Texas lawmakers request PUC pause electricity market redesign plan
Texas lawmakers from the House and Senate have asked the Public Utilities Commission (PUC) to pause its planned electricity market redesign until it can be evaluated by the Legislature.
The Texas Legislator ordered the PUC to make changes to the power grid after the winter storm of February 2021 which left millions without power and caused hundreds of deaths. Changes required by the Texas government include requiring power plants to implement a reliability standard for the state’s electricity market.
PUC proposed a model similar to the current market. The supply-and-demand model will give financial benefits to generators that produce the cheapest power. The new model would add financial incentives for power plants that can quickly produce power when demand is at its highest, like during extreme temperatures. At the same time, the system would financially penalize generators who failed to produce promised power.

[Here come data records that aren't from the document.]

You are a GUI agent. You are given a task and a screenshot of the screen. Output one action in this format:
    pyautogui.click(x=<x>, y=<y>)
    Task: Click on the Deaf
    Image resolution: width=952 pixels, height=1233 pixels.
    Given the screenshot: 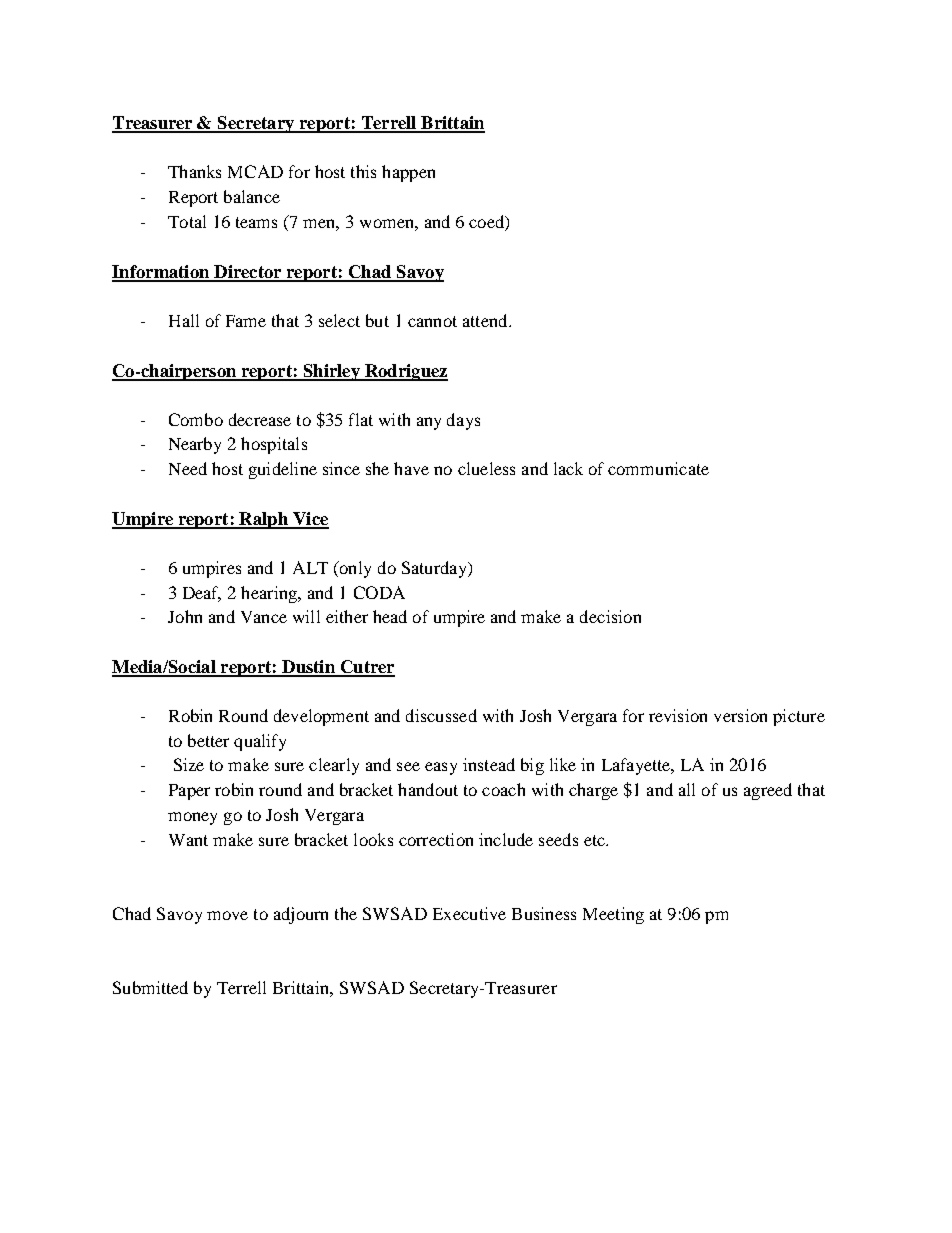 What is the action you would take?
    pyautogui.click(x=202, y=593)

Senators expressed concern that PUC’s proposal may fail to meet the requirements of Senate Bill 3, and that new power generators would not be built in a timely and cost-effective manner.
The fastest growing power sources in Texas are renewable wind and solar plants. These energy sources typically provide less energy in the winter. The proposed changes will prioritize power generation technology that can quickly switch power on and off throughout the grid to balance drops in renewable power generation. In Texas, that likely means new natural gas power plants. While power companies are prepared to build new gas-fired plants, it’s unlikely they will begin investing in the projects before the law is clear.
Currently, Texans can expect one day of rolling blackouts per year. The PUC’s proposal intends to reduce that frequency to once per decade. The market redesign is expected to launch in January after the public has had a chance to comment on it.